Environmental Defenders Office ordered to pay $9m to Santos over Barossa gas challenge
The Environmental Defenders Office has been ordered to pay more than $9m to Santos over its role in the legal challenge against the company’s Barossa gas project. It only has $8.5m in the bank.
Fresh questions have been raised about the research of a University of Western Australia academic whose conduct during a legal challenge against oil and gas giant Santos saw the taxpayer-funded Environmental Defenders Office slapped with a $9m costs bill.
As the Federal Court ordered the EDO to pay the entirety of the legal costs incurred by Santos in its efforts to defend a claim brought against it by the EDO on behalf of a group of Tiwi Islanders, a new academic paper emerged casting doubt on some of the key research carried out by the expert witness at the centre of the saga.
UWA marine geoscientist Michael O’Leary was slammed earlier this year by Federal Court judge Natalie Charlesworth, who described the cultural mapping exercise led by Dr O’Leary for the EDO’s case against Santos as “so lacking in integrity that no weight can be placed on them”.
The Australian revealed this week details of correspondence between Dr O’Leary, the EDO and Indigenous activist Antonia Burke as they developed what they came to know as “the O’Leary Map”, representing what they said was the area occupied by Tiwi beings the Ampiji (mother serpent) and Jirakupai (crocodile man).
The correspondence showed Dr O’Leary deciding to use imagery, including an “amazing image of crocodiles” he had found, instead of lines and circles to indicate spiritual or ancestral places.
Now a new paper published in the academic journal Geomorphology has challenged findings put forward by Dr O’Leary and his colleagues in research that was described by media as the discovery of the “first underwater archaeological sites in Australia”.

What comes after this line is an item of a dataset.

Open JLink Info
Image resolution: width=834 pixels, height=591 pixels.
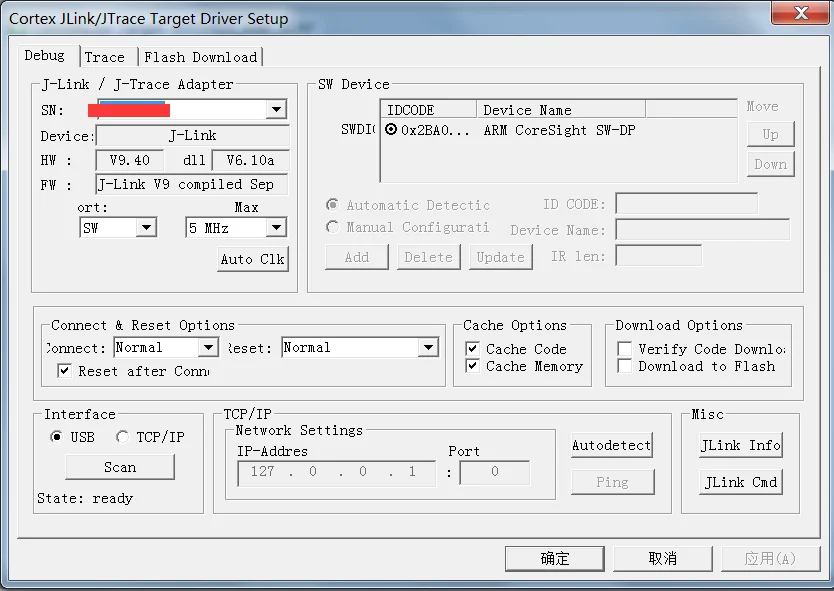click(740, 445)
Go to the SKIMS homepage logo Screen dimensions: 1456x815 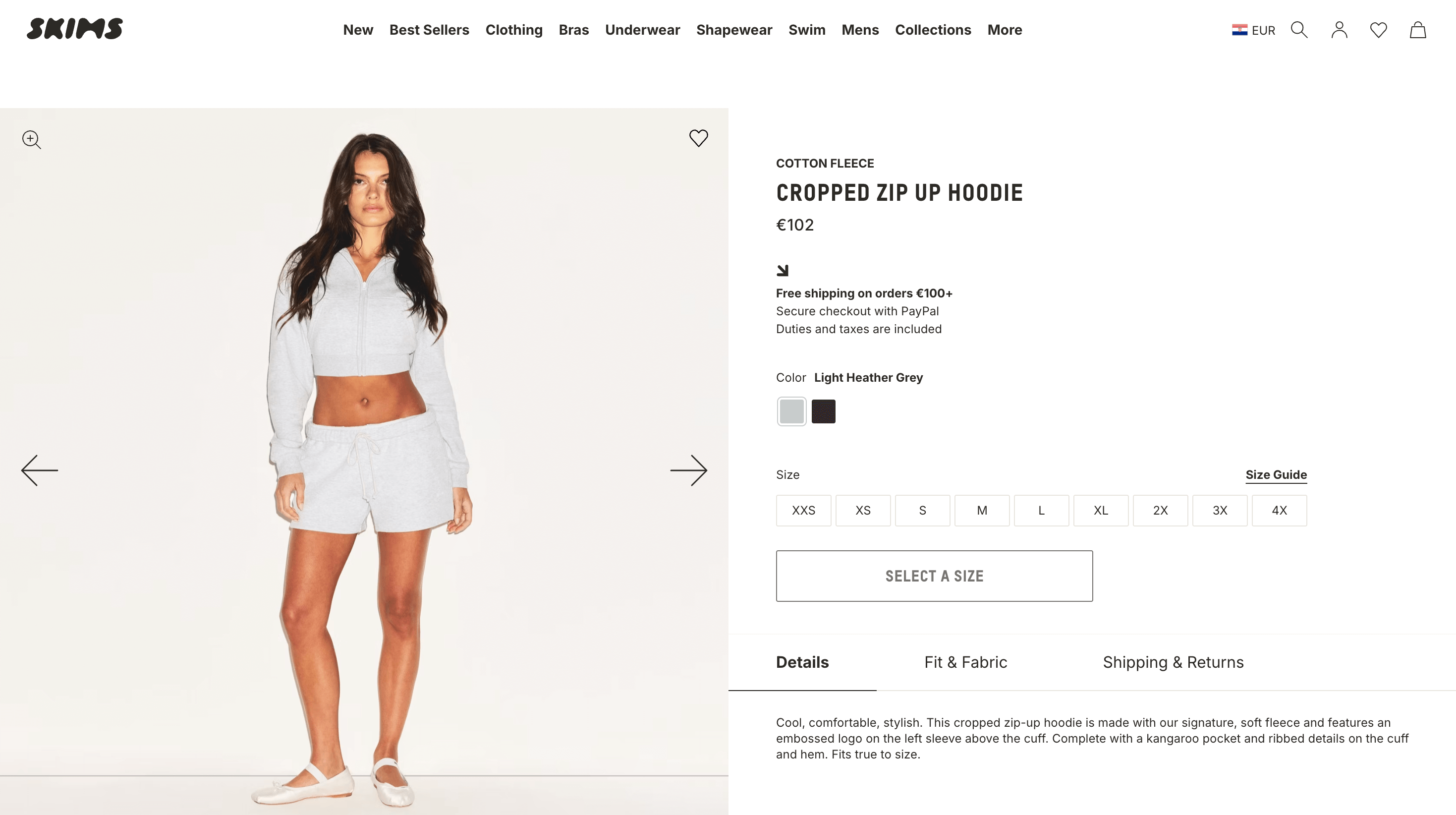(75, 29)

The new paper’s lead author, Piers Larcombe, a former teacher of Dr O’Leary who has previously been critical of his former student’s work, found the discovery claims were “mistaken”.
Dr Larcombe’s research argued that the artefacts identified in that research – much of which formed part of the commonwealth-funded “Deep History of Sea Country” project – had probably been moved by tides and other forces. He also said neither the artefacts nor sedimentary environments was dated effectively.
Speaking to The Australian, Dr Larcombe said revelations about Dr O’Leary’s conduct during the preparation of his reports for the EDO were “simply outrageous”.
“Everything you’re meant to do as an expert witness, O’Leary didn’t,” he said. “I wonder whether anybody in the university or his department gave him any mentoring or advice on performing in that role, because I would suspect that if they did, it wasn’t listened to.”
He said the revelations showed that Dr O’Leary’s methods in preparing the EDO report were “scientifically all over the shop”.
Dr Larcombe has previously claimed that he was “purged” from UWA after he and other academics began questioning the findings put forward by the “Deep History of Sea Country” researchers.
The latest paper builds upon his earlier work, which was similarly critical of work co-authored by Dr O’Leary and which was later retracted.
One of the papers criticised in the retracted paper was subsequently corrected.
Dr Larcombe said UWA had left itself in a difficult position by backing Dr O’Leary so strongly when questions first began to emerge about his research.
“They’ve never reined him in, they’ve never just kept a check on what he’s doing,” he said.
“And he stepped outside his area of expertise.
“The No. 1 one rule is to stay within your area of expertise.”
Under the consent order confirmed by the Federal Court on Thursday, the EDO will have to pay Santos $9,042,093.05 within 28 days.
Santos had previously rejected offers from the EDO to settle the costs dispute, and had pushed successfully for the subpoena of EDO records associated with the case.
Asked why Santos had finally agreed to settle, a spokeswoman for the company said the previous offer was not for the entirety of the legal costs.
“Given the EDO ultimately offered to pay 100 per cent of Santos’ legal costs on an indemnity basis and without any discount, there was no longer a dispute about costs,” she said.
The magnitude of the order could have serious ramifications for the EDO, which according to its most recent annual report had $8.5m in cash and just over $1m in financial assets on its balance sheet, although in a statement EDO chief executive David Morris said the group had agreed to resolve the claim “after careful consultation with our insurer and with deep consideration of the best interests of our clients, staff, and the organisation … EDO has diligently adhered to client instructions. We have treated the court’s findings with utmost seriousness.”